Governorship polls: south-south retains political colour of the ruling party

Governorship polls: south-south retains political colour of the ruling party

The south-south zone of Nigeria's restive, oil-rich Niger Delta, has retained the political colour of the ruling People's Democratic Party, PDP.

That was the situation, as results of governorship elections were wrapped up in the early hours of Thursday.

The figures were still suspiciously high, but less so than in the National Assembly and Presidential elections.

Only one state, Edo, governed by the Action Congress of Nigeria, ACN's Adams Oshiomole, is now out of the PDP's harvest in the south-south zone.

Oshiomole, a former trade unionist, installed for a four-year term by a court in 2008, is the speck in the political canvass.
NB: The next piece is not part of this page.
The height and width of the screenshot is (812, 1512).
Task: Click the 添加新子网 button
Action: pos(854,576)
If Oshiomole opts for a second mandate then his own re-election battle beckons in 2012.

However, apart from Edo, elections did not hold in two of the states for a similar reason.
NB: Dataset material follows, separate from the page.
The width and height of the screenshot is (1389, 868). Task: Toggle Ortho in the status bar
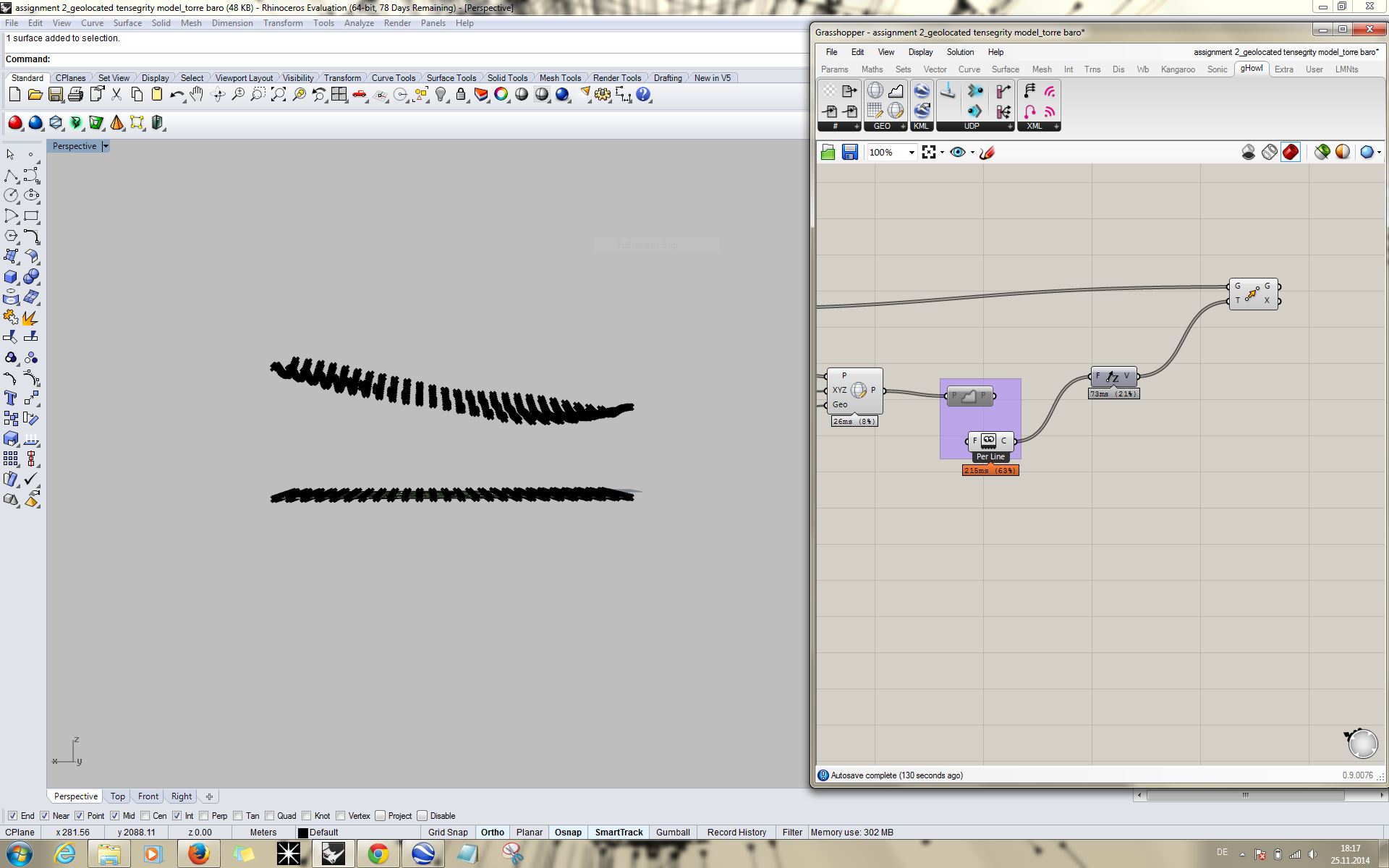(492, 833)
There were no elections in Bayelsa and Cross River, where Governors Timipre Sylva and Lyel Imoke will be in office until 2012, according to a recent court order.

So, only re-elected governors, Godswill Akpabio of Akwa-Ibom, Emmanuel Uduaghan of Delta, and Rotimi Amaechi of Rivers fought electoral battles on Tuesday.
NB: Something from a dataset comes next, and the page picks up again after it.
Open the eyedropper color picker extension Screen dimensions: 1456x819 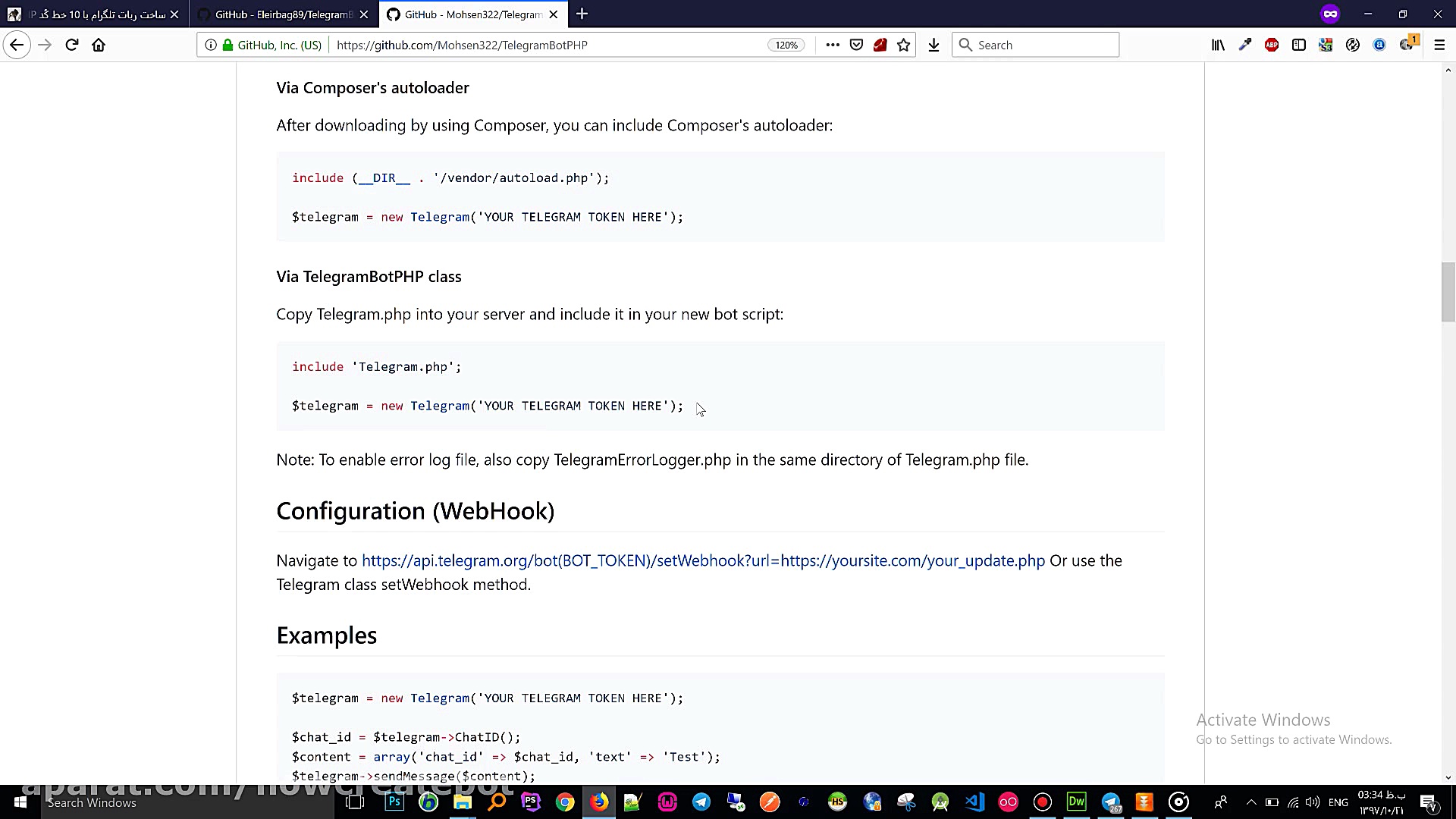1244,45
Although there is so much back slapping, chest thumping and wild jubilation, there are also widespread claims of electoral malpractices and wholesale fraud over the victory, as well as cries of anguish by voters that were brutalized in the orgy of ballot snatching and other incidents of violence in the zone.

The South-south was adjudged by observers, as the second next hotspot of violence, after the Northern region roared in apparent rejection of the presidential election result.